--- Given records ---

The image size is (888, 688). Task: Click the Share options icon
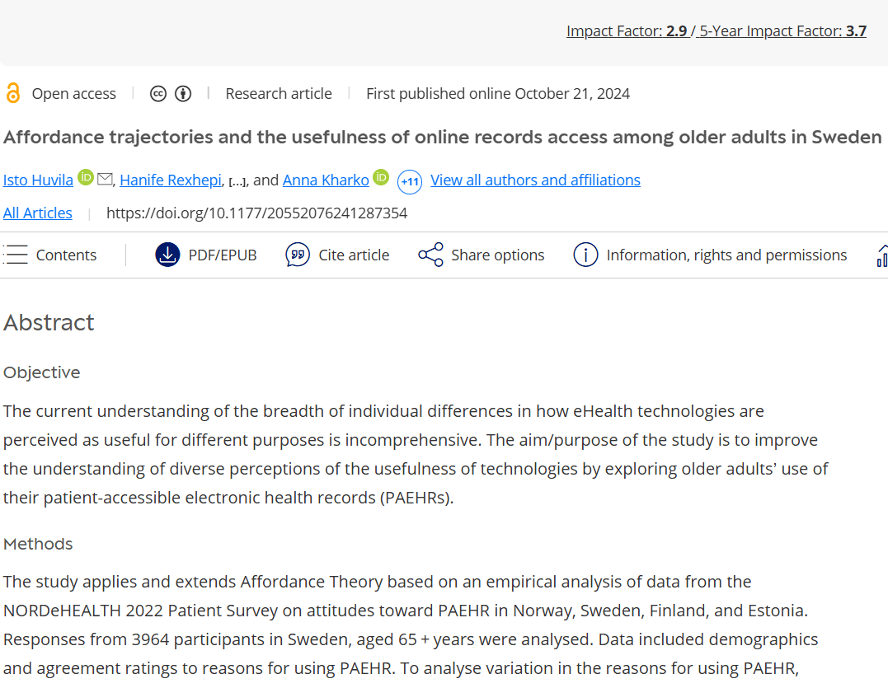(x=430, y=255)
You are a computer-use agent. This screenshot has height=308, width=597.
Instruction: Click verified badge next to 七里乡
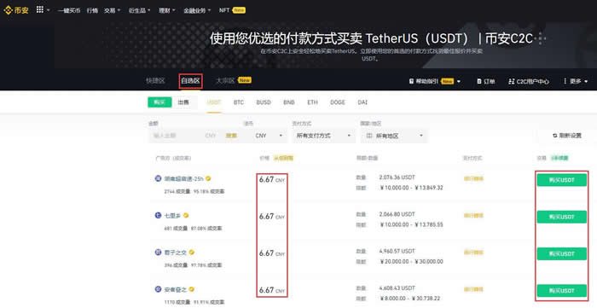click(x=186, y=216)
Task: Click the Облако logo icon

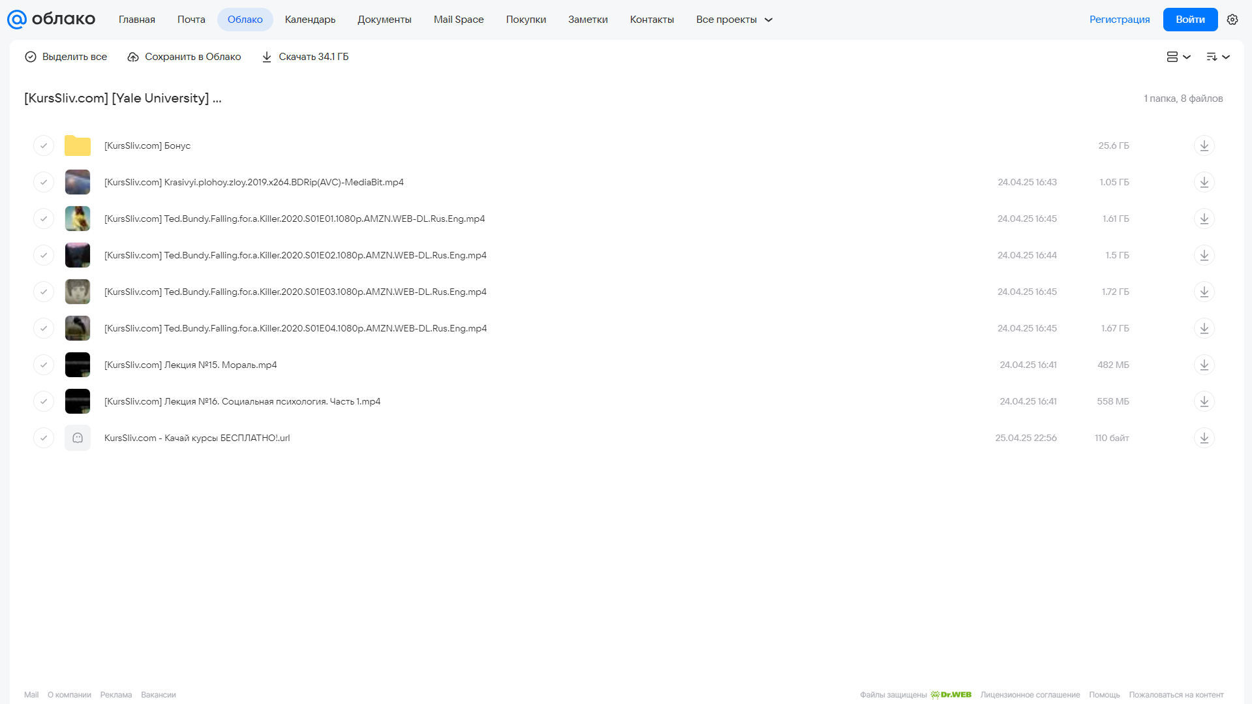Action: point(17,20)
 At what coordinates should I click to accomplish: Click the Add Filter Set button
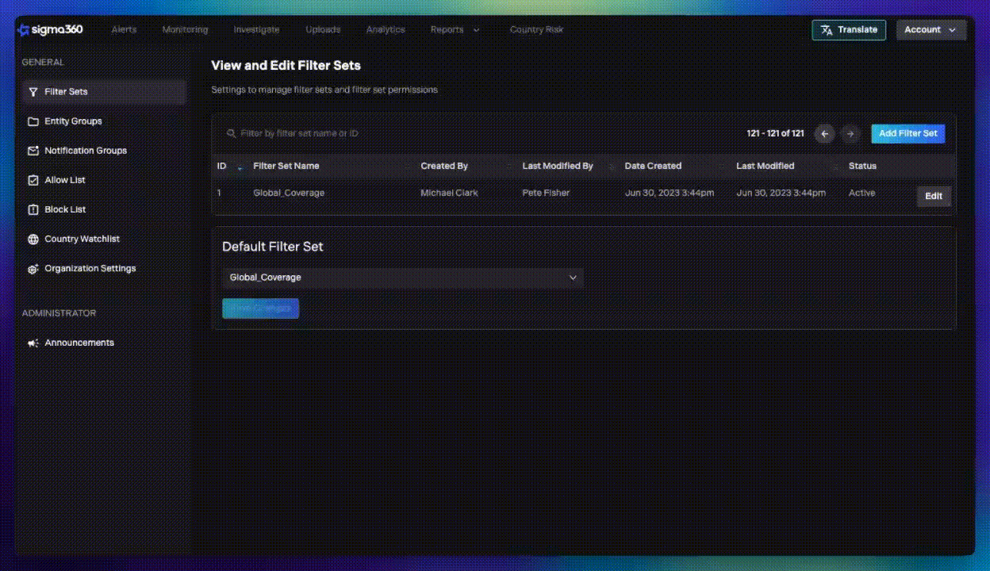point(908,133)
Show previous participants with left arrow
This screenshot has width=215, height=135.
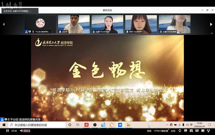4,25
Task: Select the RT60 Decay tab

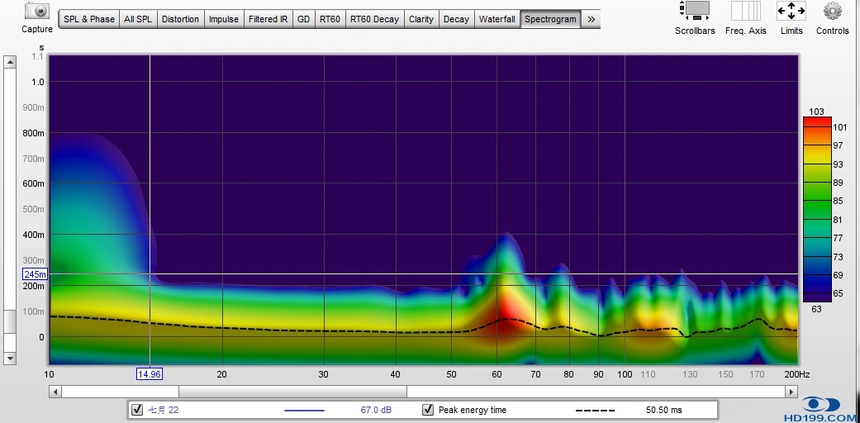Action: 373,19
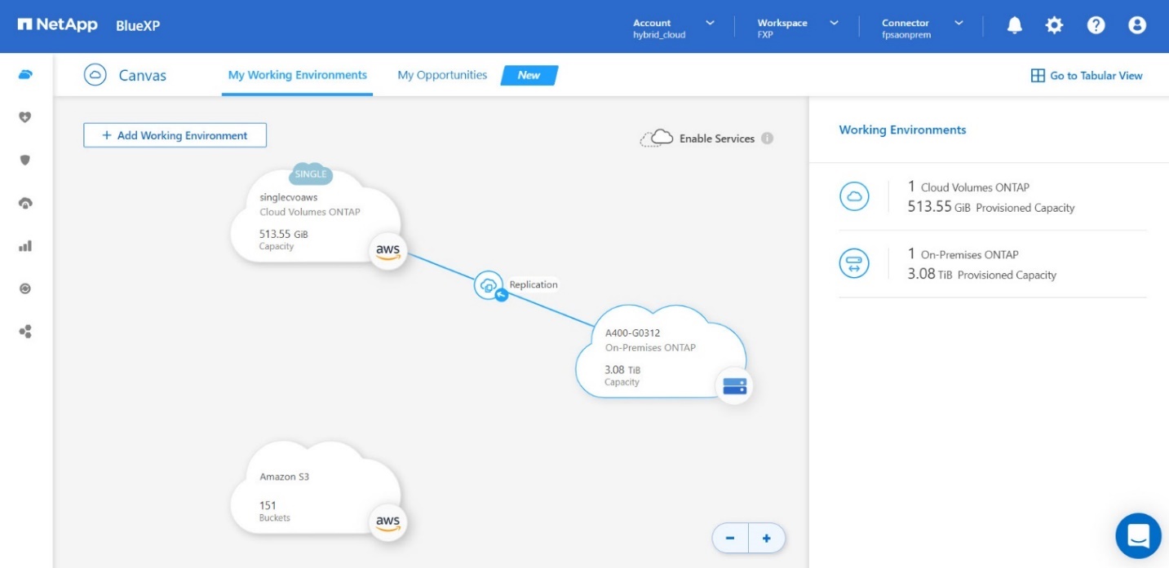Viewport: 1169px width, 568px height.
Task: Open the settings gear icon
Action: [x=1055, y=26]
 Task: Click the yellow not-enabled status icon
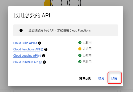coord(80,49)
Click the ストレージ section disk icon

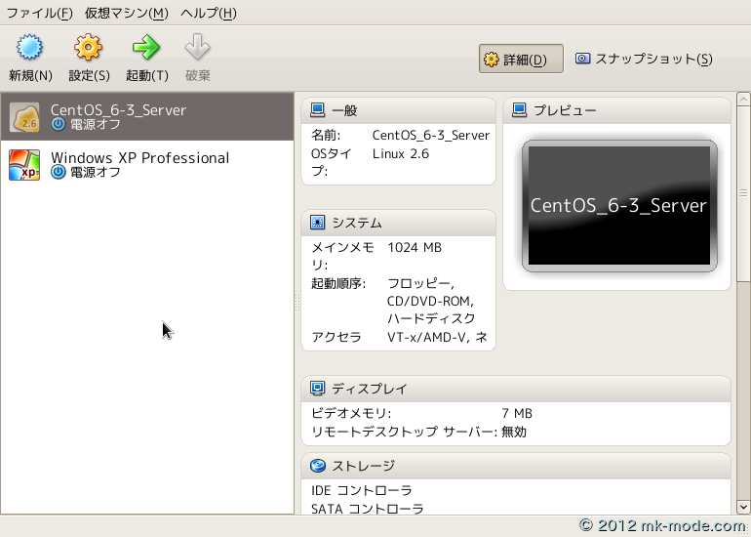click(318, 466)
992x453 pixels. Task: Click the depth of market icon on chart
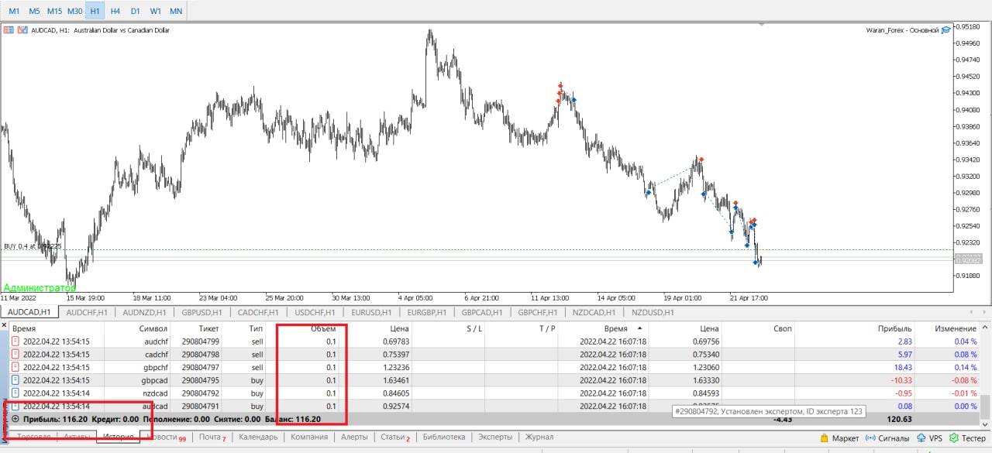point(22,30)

---

_What to work on_
In the copy, include no pictures; transcribe every record above verbatim.

_Output of the exercise_
The image size is (888, 688). Task: Click the Share options icon
(x=430, y=255)
You are a computer-use agent. This screenshot has height=308, width=597.
Instruction: Click verified badge next to 七里乡
click(x=186, y=216)
Task: Click the Облако logo icon

Action: point(17,20)
 At what coordinates should I click to accomplish: Click the Add Filter Set button
point(908,133)
Show previous participants with left arrow
This screenshot has width=215, height=135.
4,25
Task: Select the RT60 Decay tab

Action: 373,19
Viewport: 1169px width, 568px height.
Task: Open the settings gear icon
Action: [x=1055, y=26]
 Task: Click the yellow not-enabled status icon
coord(80,49)
Click the ストレージ section disk icon

click(318, 466)
992x453 pixels. Task: Click the depth of market icon on chart
point(22,30)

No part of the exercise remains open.